Is HPC going to use DCD? My impression is that HPC is statically
provisioned per node and that DCD is more targeted at Cloud use cases
where dynamic provisioning is common.

> > The last question is whether *writable* tags are needed to allow for
> > repurposing memory allocated to a host without needing to round trip it
> > through the FM to get it re-tagged. While that is something the host and
> > orchestrator can figure out on their own, it looks like a nice to have
> > until the above questions are answered.
>
> Needed? No. Of course not. As you said the orchestrator software can
> keep iterating with the FM until it gets what it wants. It was you who
> had the idea of a writable labels and I agreed.

Yeah, it was an idea for how to solve the problem of repurposing tag
without needing to round trip with the FM.

> "Seemed like a good idea at the time..." ;-)
>
> As I have reviewed and rewritten this message I worry that writable labels
> are a bad idea. Interleaving will most likely depend on grouping extent
> tags into the CXL/DAX extent. With this in mind adjusting extents is
> potentially going to require an FM interaction to get things set up
> anyway.
>
> [Again re-reading my message I thought of another issue. What
> happens if the user decides to change the label on an extent after
> some dax device with the old label? That seems like an additional
> complication which is best left out by not allowing extent labels
> to be writable.]

At least for this point extents can not be relabeled while allocated to
an instance.

[..]
> My current view is:
> 1) No. Current dax devices can be defined as 'no label'
> 2) I'm not sure.

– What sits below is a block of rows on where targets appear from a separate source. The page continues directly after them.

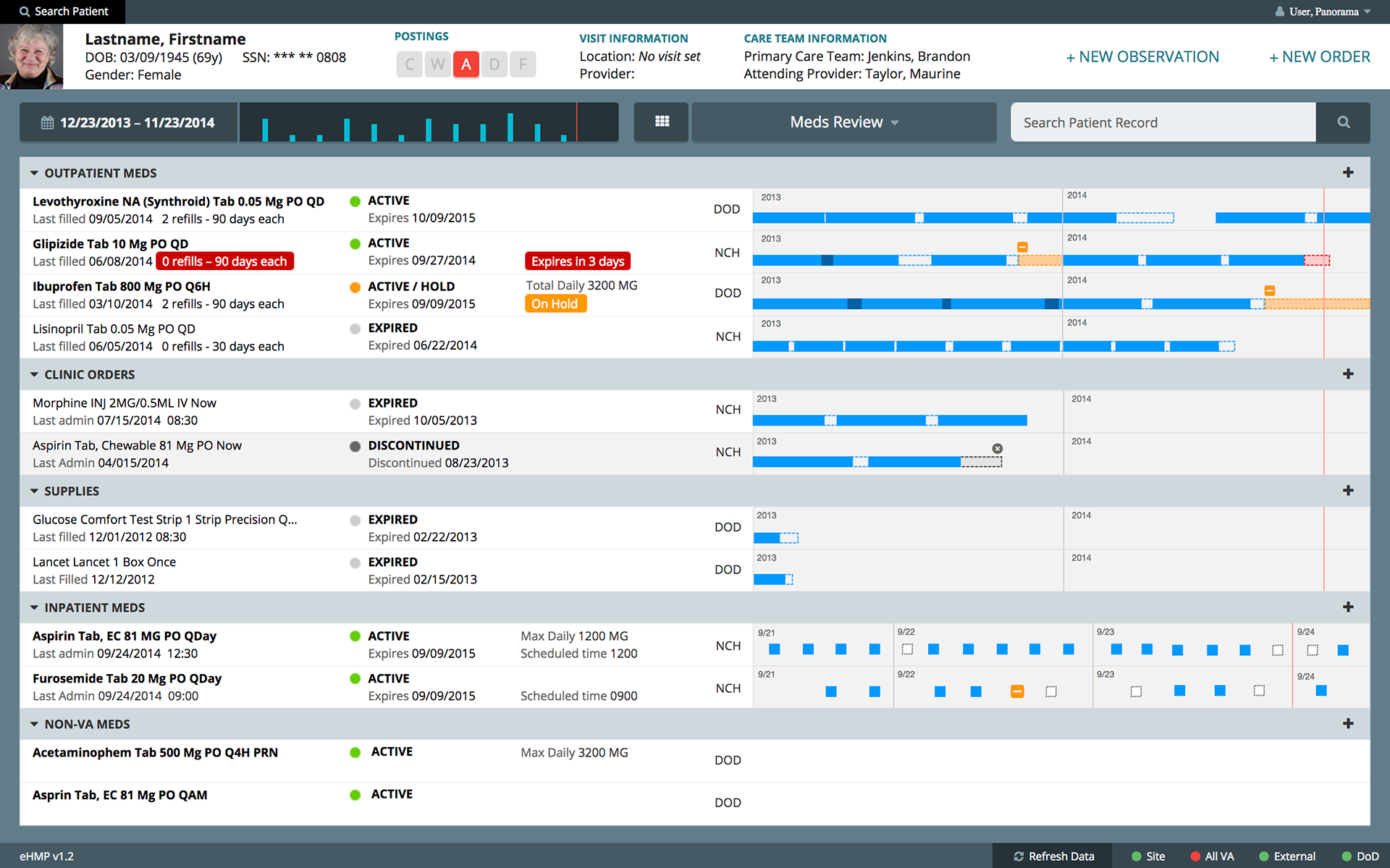Viewport: 1390px width, 868px height.
Task: Add item with Outpatient Meds plus icon
Action: [x=1347, y=172]
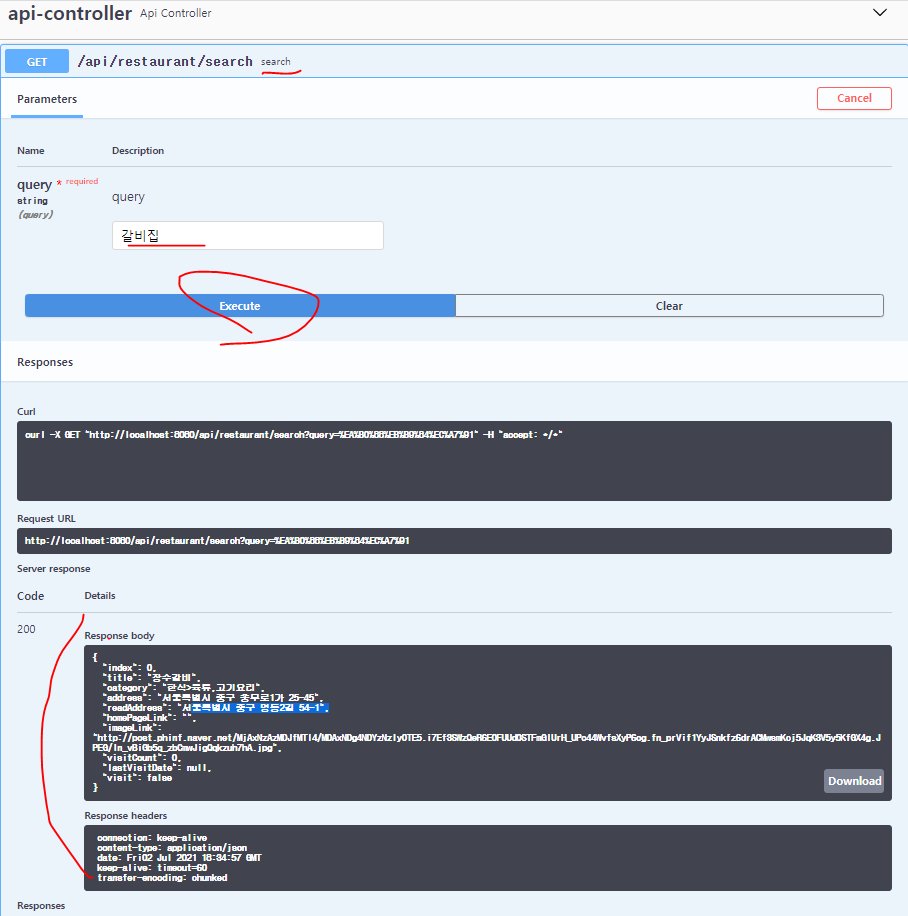This screenshot has width=908, height=916.
Task: Collapse the /api/restaurant/search endpoint panel
Action: [x=500, y=61]
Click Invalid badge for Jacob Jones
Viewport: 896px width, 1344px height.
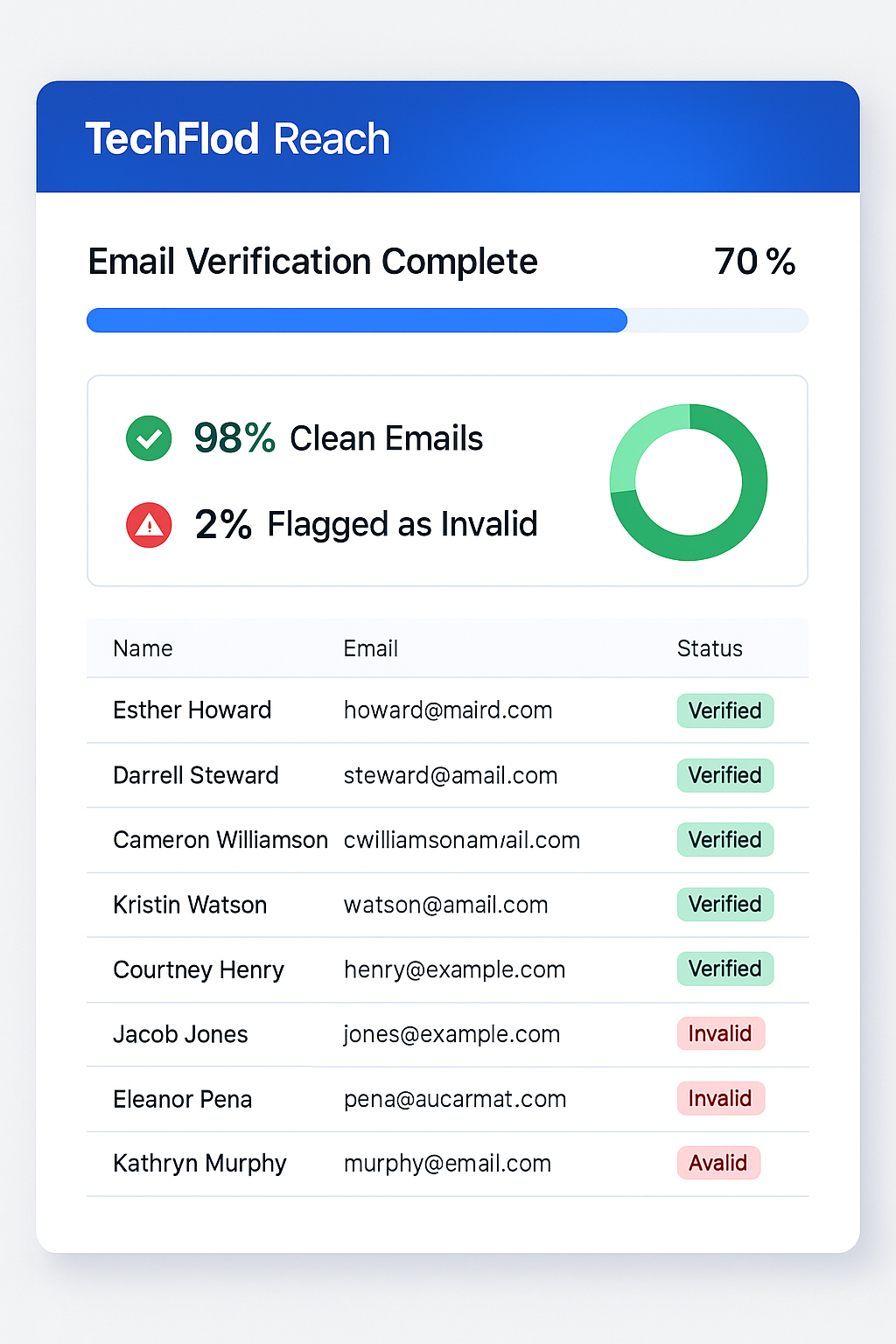pos(721,1033)
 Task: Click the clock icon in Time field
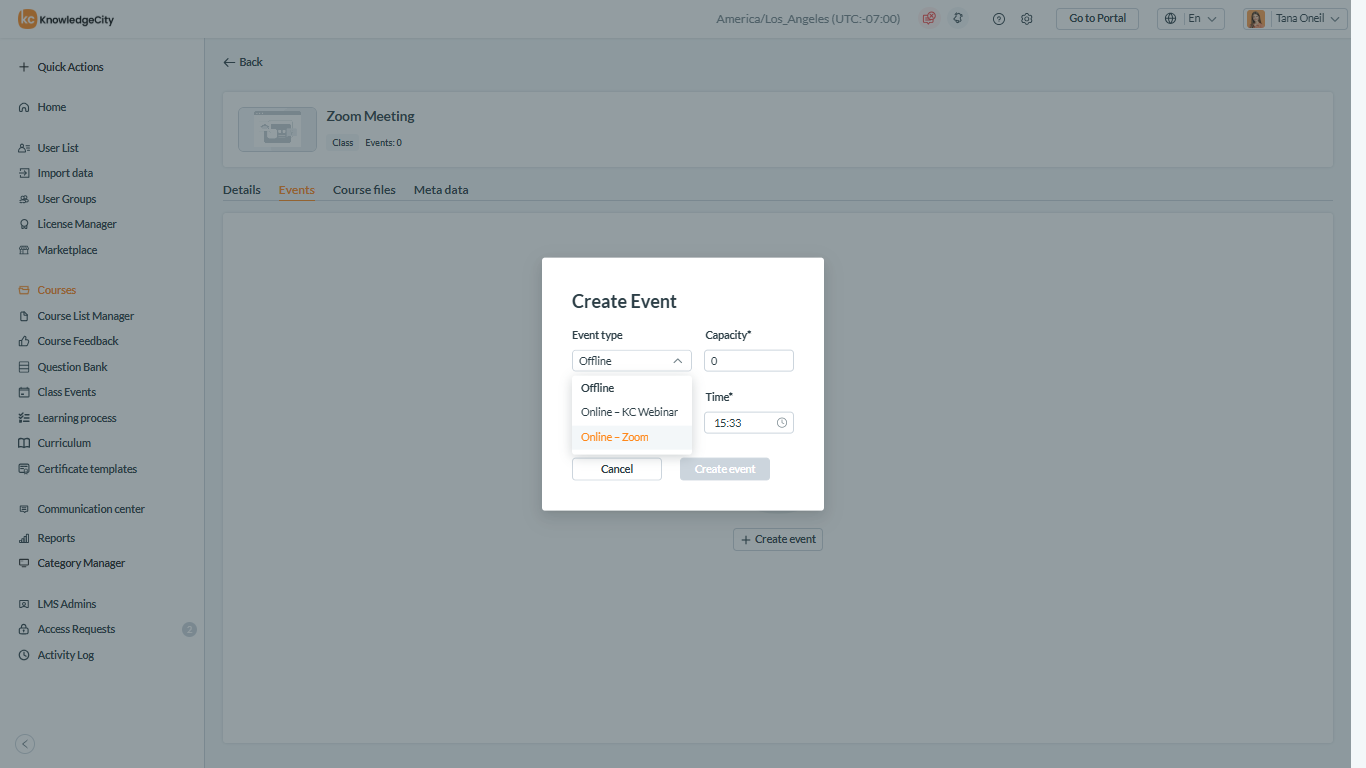point(782,423)
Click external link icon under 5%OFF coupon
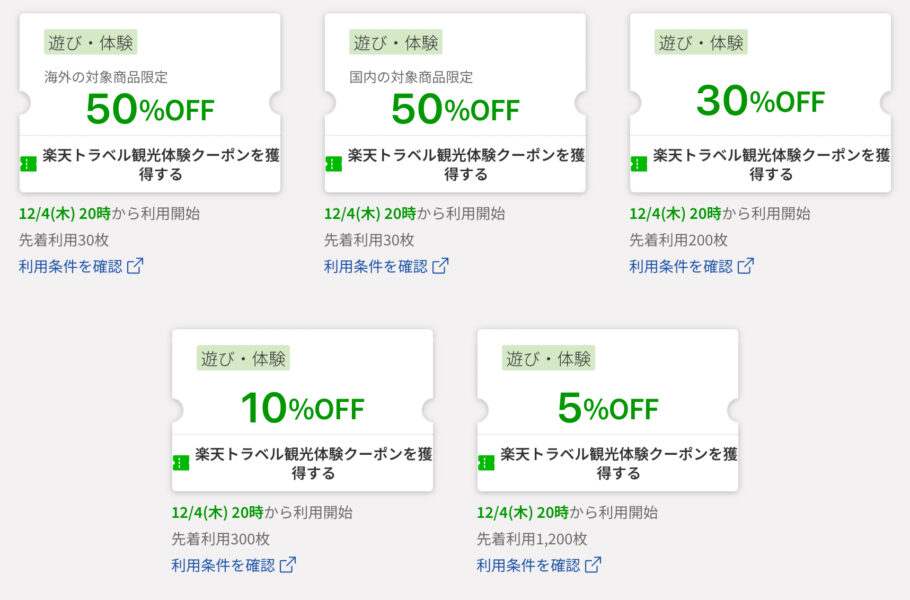 [593, 565]
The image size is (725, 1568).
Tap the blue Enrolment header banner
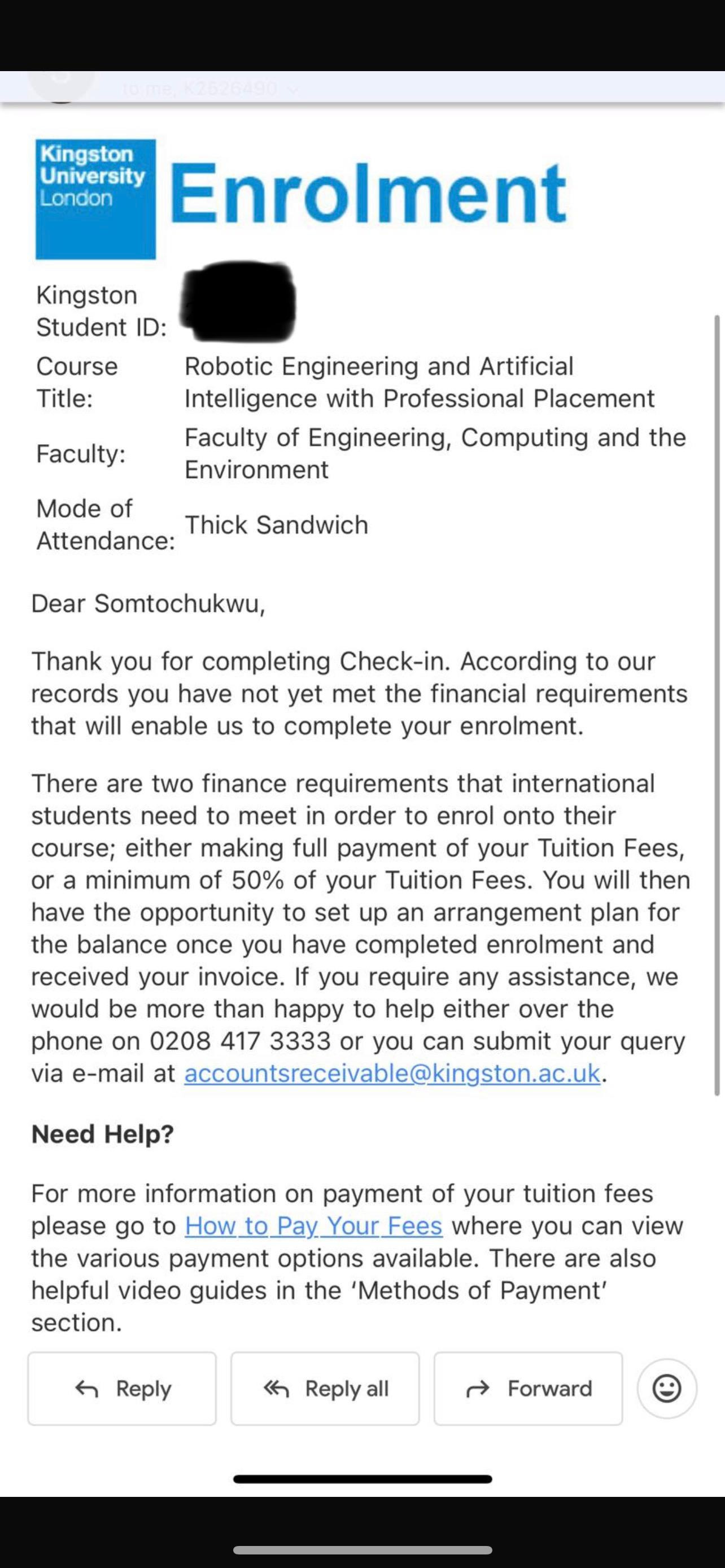point(368,193)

I can see both ways having benefits.
> 3) No I think the ROI is not worth it.
> 4) The use of 'any extent label' in #2 means that available size
> retains it's meaning for no label dax devices. Labeled dax
> devices would require a future enhancement to size information.

If the ABI is going to change in the future I don't want every debug
session to start with "which version of daxctl were you using", or "do
your scripts comprehend Sparse DAX Regions?". This stance is motivated
by having seen the problems that the current ABI causes for people that want
to do things like mitigate the "noisy neighbor" phenomenon in memory
side caches. The allocation ABI is too simple and DCD seems to need
more.

The kernel enforced requirement for Sparse DAX Region aware tooling just
makes it easier on us to maintain. If it means waiting until we ahve
agreement on the allocation ABI I think that's a simple release valve.

The fundamental mechanisms can be reviewed in the meantime.